M/S Indo Gulf Corporation Ltd. vs Union Of India Through General Manager ... on 29 January, 2020

Author: Jaspreet Singh

Bench: Jaspreet Singh





HIGH COURT OF JUDICATURE AT ALLAHABAD, LUCKNOW BENCH
 
 

?Court No. - 6
 

 
Case :- FIRST APPEAL FROM ORDER No. - 476 of 1999
 

 
Appellant :- M/S Indo Gulf Corporation Ltd.
 
Respondent :- Union Of India Through General Manager N.R.New Delhi
 
Counsel for Appellant :- S.P.Shukla,Rajesh Shukla
 
Counsel for Respondent :- Jyotesna Pal,Pratul Kr.Srivastava,Ram Singh
 

 
Hon'ble Jaspreet Singh,J.
 

Heard Sri Rajesh Shukla, learned counsel for the appellant as well as Sri Ram Singh, learned counsel appearing for the Railway Administration.

The instant appeal has been preferred under Section 23 of the Railway Claims Tribunal Act being aggrieved against the award dated 24.08.1999 passed in Case No. OC 9600180 whereby the claim petition of the appellant was rejected.

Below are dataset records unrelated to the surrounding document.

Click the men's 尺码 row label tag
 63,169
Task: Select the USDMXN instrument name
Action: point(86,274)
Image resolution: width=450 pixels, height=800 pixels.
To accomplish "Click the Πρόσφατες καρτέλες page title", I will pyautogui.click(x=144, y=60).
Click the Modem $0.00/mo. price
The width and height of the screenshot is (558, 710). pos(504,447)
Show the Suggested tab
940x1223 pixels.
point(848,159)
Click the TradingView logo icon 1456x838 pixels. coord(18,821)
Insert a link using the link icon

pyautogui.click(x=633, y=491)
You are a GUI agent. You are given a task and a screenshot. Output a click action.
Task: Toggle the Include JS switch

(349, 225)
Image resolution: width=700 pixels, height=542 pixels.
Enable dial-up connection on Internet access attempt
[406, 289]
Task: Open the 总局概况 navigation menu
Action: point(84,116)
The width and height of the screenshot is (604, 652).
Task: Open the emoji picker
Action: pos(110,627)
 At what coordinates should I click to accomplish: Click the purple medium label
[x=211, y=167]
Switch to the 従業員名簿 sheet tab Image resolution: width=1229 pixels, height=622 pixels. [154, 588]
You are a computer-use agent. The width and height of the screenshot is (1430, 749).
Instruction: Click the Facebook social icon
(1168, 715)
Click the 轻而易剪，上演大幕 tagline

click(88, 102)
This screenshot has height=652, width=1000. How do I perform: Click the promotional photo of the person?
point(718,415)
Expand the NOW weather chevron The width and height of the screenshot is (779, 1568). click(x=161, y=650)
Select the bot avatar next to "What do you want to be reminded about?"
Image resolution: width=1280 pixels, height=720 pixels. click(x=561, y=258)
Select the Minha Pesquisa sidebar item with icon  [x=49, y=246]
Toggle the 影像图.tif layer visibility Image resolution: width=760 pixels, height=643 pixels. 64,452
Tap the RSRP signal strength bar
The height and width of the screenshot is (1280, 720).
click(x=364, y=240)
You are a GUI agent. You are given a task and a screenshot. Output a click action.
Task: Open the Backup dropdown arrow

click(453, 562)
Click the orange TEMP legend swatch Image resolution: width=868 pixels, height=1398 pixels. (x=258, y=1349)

Briefly, the facts giving rise to the aforesaid appeal are, that the appellant had booked a railway consignment of 5,745 bags of DAP imported fertilizer under Railway receipt No. 702197 dated 27/28.05.1993 which was entrusted to the Railway Administration at Kandla Port to be carried and transported to Meerut City, Mandi siding. On account of negligence of the Railway Administration, the aforesaid consignment reached Meerut on 06.11.1993, though, it ought to have reached much earlier since similar consignment which was booked on the same day had reached the destination on 02.06.1993, 09.06.1993 and 11.06.1993 respectively. Thus, apparently, there was a delay of more than 5 months. The claimant had stated that on account of such huge delay, the consignment was spoiled in transit and since it related to a fertilizer which had chemical properties, the same had deteriorated and as such there was a 100% damage to the consignment and for seeking compensation, the Claim Petition No. OC 9600160 was filed before the Railway Claims Tribunal at Lucknow.

The Railway Administration took a defence that the rake which was selected by the claimant was open box rake. It was upon the request of the claimant the open box wagon were provided. The loading of the aforesaid consignment was supervised by the representatives of the claimant and two escorts also accompanied the fertilizer rake in the brake wagon. Thus, while the consignment was unloaded on 06.11.1993 with the help of the representative and staff of the claimant and their agent/endorsee namely M/s Soverign Traders, hence, it cannot be said that there was any negligence on the part of the Railways since two escorts of the claimant were present with the said consignment. Coupled with the fact that the choice of open box wagon was that of the claimant itself.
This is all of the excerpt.